(Collected data entries)
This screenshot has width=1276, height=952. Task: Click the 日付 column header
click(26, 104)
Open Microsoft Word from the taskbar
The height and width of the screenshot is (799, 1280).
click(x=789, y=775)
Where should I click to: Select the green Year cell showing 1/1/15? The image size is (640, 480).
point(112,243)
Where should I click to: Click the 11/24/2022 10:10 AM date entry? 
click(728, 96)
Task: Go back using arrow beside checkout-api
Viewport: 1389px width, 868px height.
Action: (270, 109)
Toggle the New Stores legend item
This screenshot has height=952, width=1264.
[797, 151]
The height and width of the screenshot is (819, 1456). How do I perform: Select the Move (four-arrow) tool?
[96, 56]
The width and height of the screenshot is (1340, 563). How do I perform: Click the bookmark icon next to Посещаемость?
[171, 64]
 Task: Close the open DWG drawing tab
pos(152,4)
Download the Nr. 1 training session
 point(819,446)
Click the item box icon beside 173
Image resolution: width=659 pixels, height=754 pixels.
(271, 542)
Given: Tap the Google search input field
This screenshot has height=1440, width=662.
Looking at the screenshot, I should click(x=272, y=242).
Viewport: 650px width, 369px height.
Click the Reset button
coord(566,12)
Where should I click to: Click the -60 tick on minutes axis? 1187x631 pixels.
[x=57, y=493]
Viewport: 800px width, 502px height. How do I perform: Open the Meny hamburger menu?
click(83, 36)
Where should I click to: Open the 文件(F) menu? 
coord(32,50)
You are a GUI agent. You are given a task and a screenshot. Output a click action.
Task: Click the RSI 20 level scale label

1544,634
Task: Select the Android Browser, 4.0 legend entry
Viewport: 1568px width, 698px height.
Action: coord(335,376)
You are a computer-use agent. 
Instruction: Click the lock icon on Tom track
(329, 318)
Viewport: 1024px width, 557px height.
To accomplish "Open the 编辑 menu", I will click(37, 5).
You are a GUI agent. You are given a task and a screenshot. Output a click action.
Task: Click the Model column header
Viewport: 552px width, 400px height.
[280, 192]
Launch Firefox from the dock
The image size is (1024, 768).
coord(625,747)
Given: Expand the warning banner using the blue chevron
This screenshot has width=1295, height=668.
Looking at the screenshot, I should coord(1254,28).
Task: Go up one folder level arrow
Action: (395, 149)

◆ **Exercise requirements**:
Return, word for word, the line containing "Given: Expand the" and all lines after it through the last line of the records, and nothing else.

◆ **Solution for this task**:
Given: Expand the warning banner using the blue chevron
This screenshot has width=1295, height=668.
Looking at the screenshot, I should coord(1254,28).
Task: Go up one folder level arrow
Action: (395, 149)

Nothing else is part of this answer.